The raspberry ruby: seeing beauty in sacred serendipity

COFFEE WITH WARREN, with Warren Harbeck
Cochrane Eagle, August 28, 2014

Barely a centimetre across, the red gem celebrated the morning sun’s rays with radiant refractions that spoke of the sacred serendipity of hope-filled beauty around us and through us.  Photo by Warren Harbeck

Have you ever seen a raspberry ruby? I certainly hadn’t. Not until the other day, that is. And in a most unlikely setting. Let me tell you about it.

But first, two responses to last week’s column on Stirling Clark’s photographic encounters with owls.

You’ll recall that I featured three of Stirling’s photos of owls all staring intently, as owls are prone to do, at the guy behind the lens.

Okotoks coffee companion Tami Anderson, a human relations consultant, picked up on my closing line, “You learn a lot by watching.”

“We do learn by watching,” Tami wrote. “We learn as we watch people process through their pain while holding a space. It allows us to participate with our own pain too so we can heal.” That is, through observation we learn love – love for self and love for others.

Then there was this response from Stony Plain reader Jack Popjes. He was commenting on a private note I’d sent him about the beauty of sacred serendipity – the delightful moments of experiencing an owl’s wink as well as other surprises along life’s journey that really make our day, surprises such as the raspberry ruby in the photo I sent him and am including with this week’s column.

“Sacred serendipity? Hmm,” he mused. “It’s a lot like the game we used to play with our kids on long boring car trips. ‘I spy with my little eye, I see something . . . red!’ And next thing you know, everywhere we looked we saw ‘something red.’

“And so it is with those who have the eyes of faith. ‘I spy with my little eye, I see something . . . . sacredly serendipitous!’ And next thing you know . . . .”

Which brings me back to how I came across that raspberry ruby and encountered the sacred in the ordinary.

A couple of weeks ago I was just finishing my usual early morning coffee at the A&W when I noticed that Stirling and another of my favourite photographers, Jack Tennant, were talking shop at the sunlit table across the room. I joined them briefly.

But what really caught my attention wasn’t so much the topic of their conversation as the beautiful red gem on the table between them. It was only about a centimetre across, but as the sun hit it, it glowed. Was it an . . . uncut ruby?

Now, rubies have held a special place in my imagination ever since I read the 13th century Persian poet Rumi’s piece, “The Sunrise Ruby.” It’s a conversation between lover and beloved. As preserved in Coleman Barks’ translation (The Essential Rumi), the lover says:

“I’m a ruby held up to the sunrise . . . The ruby and the sunrise are one. . . . . Completely become hearing and ear, and wear this sun-ruby as an earring.”

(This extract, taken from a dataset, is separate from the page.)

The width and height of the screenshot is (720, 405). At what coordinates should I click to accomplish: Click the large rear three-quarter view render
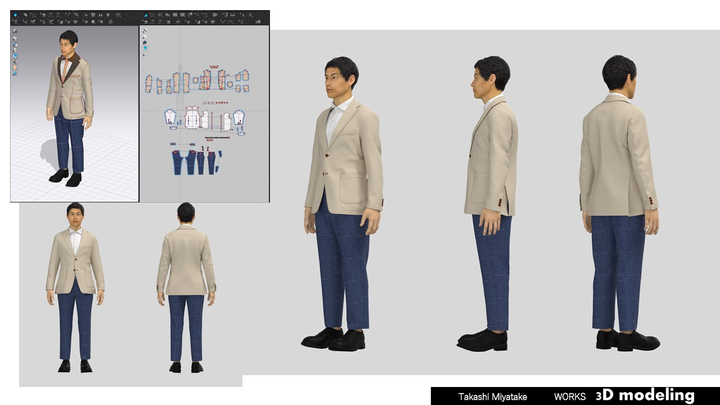pyautogui.click(x=620, y=200)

For me, Rumi’s reference to the ruby and the sunrise being one had become a metaphor for our lives in this world as gems through whom the Sacred gives beautiful expression. No, we are not the sun itself, but we are the instruments through whom the sun beautifies the world around us. We become channels of faith, hope and love in serendipitous encounters with others – unplanned moments of delight with no other agenda on the table than being present so the Sacred can radiate through us.

So, about that ruby on Stirling and Jack’s table. It was sitting right there in the bright morning sun. It was glowing gloriously in the middle of Jack’s otherwise empty paper plate that only moments earlier had held his breakfast.

But neither Jack nor Stirling seemed to pay any attention to it. For all they cared, it might as well have been just a glob of raspberry jam that had landed on Jack’s plate.

And you know? That’s exactly what it was: just a glob of raspberry jam! In the eyes of many, it might seem totally insignificant, just like you and I may feel at times in this life.

To me, however, it was a raspberry ruby, an instance of sacred serendipity in the midst of life’s journey.